#### Provide solution for rd sharma math class class 12 chapter Algebra of matrices exercise 4.3 question 36

Hint: Matrix multiplication is only possible, when the number of columns of first matrix is equal to the number of rows of second matrix.

Given: $A=\left[\begin{array}{cc}1 & 0 \\ -1 & 7\end{array}\right]$ and $A^{2}-8 A+k l=0$

I is an identity matrix.
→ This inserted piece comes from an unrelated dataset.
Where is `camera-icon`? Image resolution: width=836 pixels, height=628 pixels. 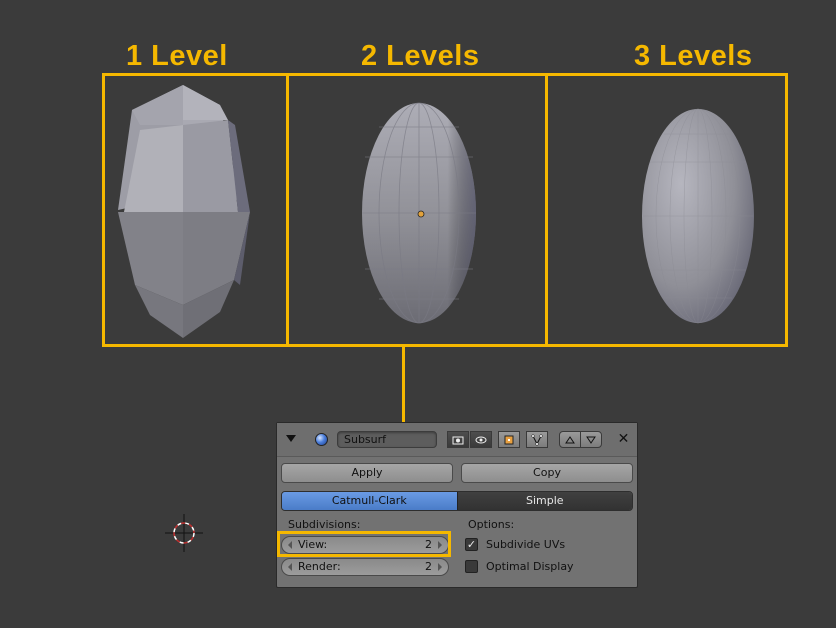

So, $k I=k\left[\begin{array}{ll}1 & 0 \\ 0 & 1\end{array}\right]=\left[\begin{array}{ll}k & 0 \\ 0 & k\end{array}\right]$

Now, we have to find $A^2$, we get

$A^{2}=A A=\left[\begin{array}{cc}1 & 0 \\ -1 & 7\end{array}\right]\left[\begin{array}{cc}1 & 0 \\ -1 & 7\end{array}\right] \\\\ \\ A^{2}=\left[\begin{array}{cc}1+0 & 0+0 \\ -1-7 & 0+49\end{array}\right] \\\\ \\ A^{2}=\left[\begin{array}{cc}1 & 0 \\ -8 & 49\end{array}\right] ...(i)$

Now, we will find the matrix 8A, we get

$8 A=8\left[\begin{array}{cc}1 & 0 \\ -1 & 7\end{array}\right]=\left[\begin{array}{cc}8 \times 1 & 8 \times 0 \\ 8 \times(-1) & 8 \times 7\end{array}\right] \\\\ 8 \boldsymbol{A}=\left[\begin{array}{cc}8 & 0 \\ -8 & 56\end{array}\right] ... (ii)$

So, substituting corresponding values from equation i & ii in equation

$A^{2}-8 A+k I=0 \\\\ \Rightarrow\left[\begin{array}{cc}1 & 0 \\ -8 & 49\end{array}\right]-\left[\begin{array}{cc}8 & 0 \\ -8 & 56\end{array}\right]+\left[\begin{array}{cc}k & 0 \\ 0 & k\end{array}\right]=0 \\\\\\ \Rightarrow\left[\begin{array}{cc}1-8+k & 0-0+0 \\ -8+8+0 & 49-56+k\end{array}\right]=\left[\begin{array}{ll}0 & 0 \\ 0 & 0\end{array}\right]$

And to satisfy the above conditions of equality, the corresponding entries of the matrices should be equal

Hence,

1-8+k-0

k=8-1=7

Therefore, the value of k=7